Respondent had been adjudged a juvenile delinquent and placed under probationary supervision with terms and conditions imposed. On January 10, 1995 a petition was filed against respondent for violating the terms of his probation. Respondent admitted to violating a condition, in full satisfaction of the petition, that is, failing to attend school and each class and failing to obey reasonable requests of school authorities. After a dispositional hearing, Family Court found that respondent's probation should be revoked and respondent placed in the custody of the Montgomery County Commissioner of Social Services for a period of one year.
Respondent contends that Family Court abused its discretion in failing to order the least restrictive available alternative under Family Court Act § 352.2 (1) in its disposition. We disagree.
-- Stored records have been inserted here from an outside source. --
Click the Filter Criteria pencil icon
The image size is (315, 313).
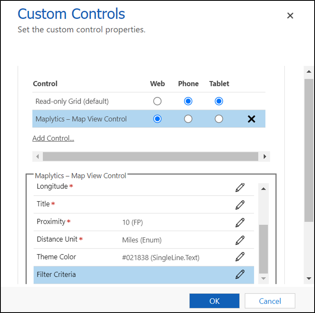pyautogui.click(x=240, y=274)
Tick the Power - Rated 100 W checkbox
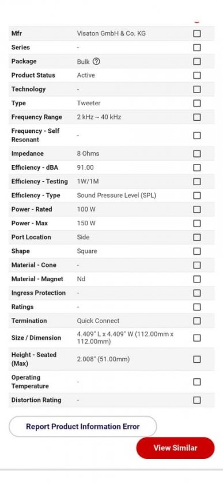 coord(196,209)
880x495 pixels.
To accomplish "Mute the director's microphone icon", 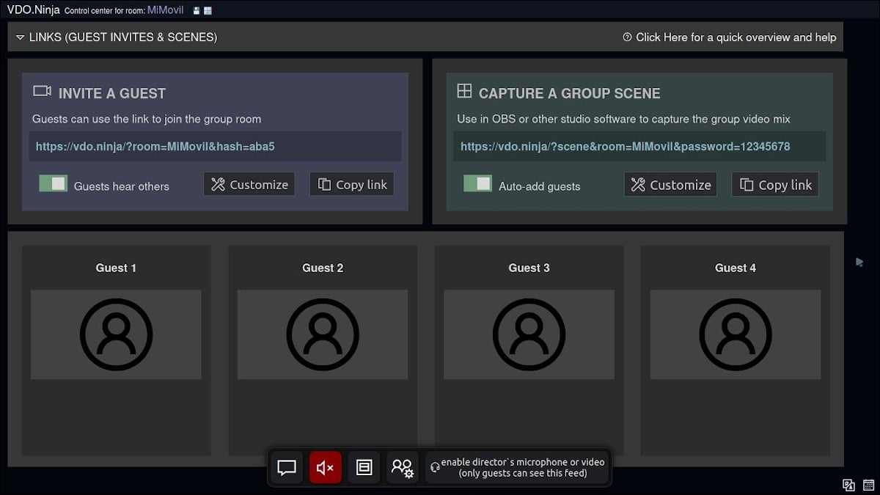I will (x=325, y=467).
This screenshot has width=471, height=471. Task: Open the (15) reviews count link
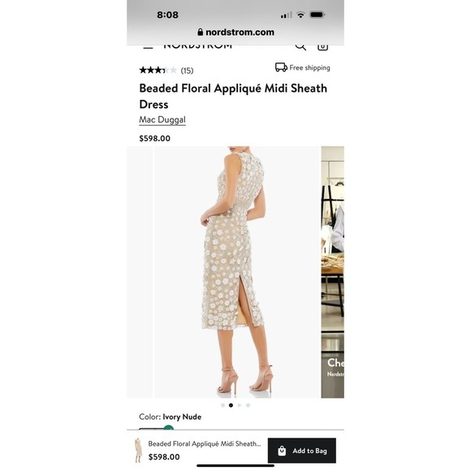coord(187,71)
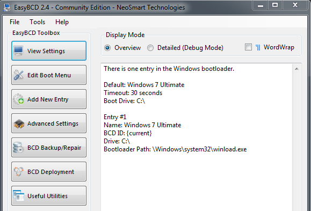Open BCD Deployment section
Image resolution: width=311 pixels, height=211 pixels.
(x=49, y=171)
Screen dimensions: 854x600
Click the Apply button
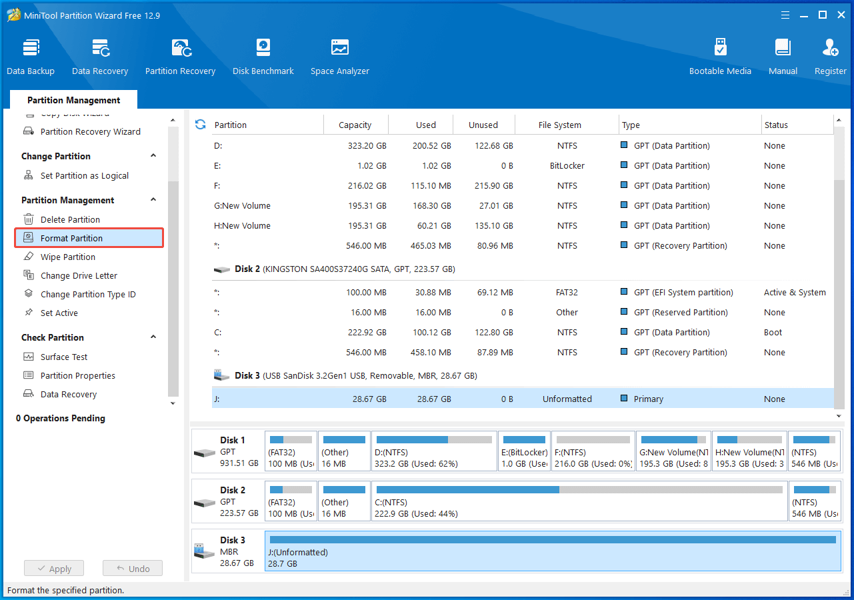click(54, 569)
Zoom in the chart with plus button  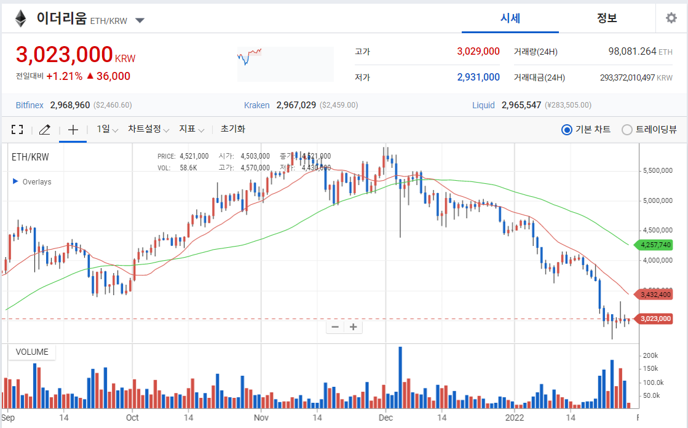point(354,327)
The probation officer recommended placement of respondent with the Commissioner and the examining psychologist concurred that respondent needed a structured program to deal with his antisocial value orientation.
The record discloses that respondent has had prior involvement with the law, has tested positive for marihuana use on one occasion, was recently charged with seriously injuring his girlfriend in an assault, has a poor school attendance record, has been suspended several times and has been cited on 25 occasions for detention based on truancy, leaving school without permission, insubordination and rude behavior to the staff, use and sale of tobacco products and possession and ingestion of caffeine pills while in school. Four of the violations occurred while respondent was on probation.
Family Court also found that neither parent has been successful in curbing his behavior. It further noted that defendant's father is emotionally unstable and the mother poorly prepared to deal with him. The court concluded that continuation of respondent in either parent's home would be contrary to his interest and would be contrary to the need for protection of the community. We hold that Family Court adopted an appropriate disposition in the matter (see, Family Ct Act § 352.2; Matter of Jennifer M., 125 A.D.2d 830, 832).
We find no merit as well to respondent's contention that the disposition is against the weight of evidence and/or that Family Court failed to adequately articulate its reasons for restrictive placement.
Mercure, Yesawich Jr., Peters and Spain, JJ., concur. Ordered that the order is affirmed, without costs.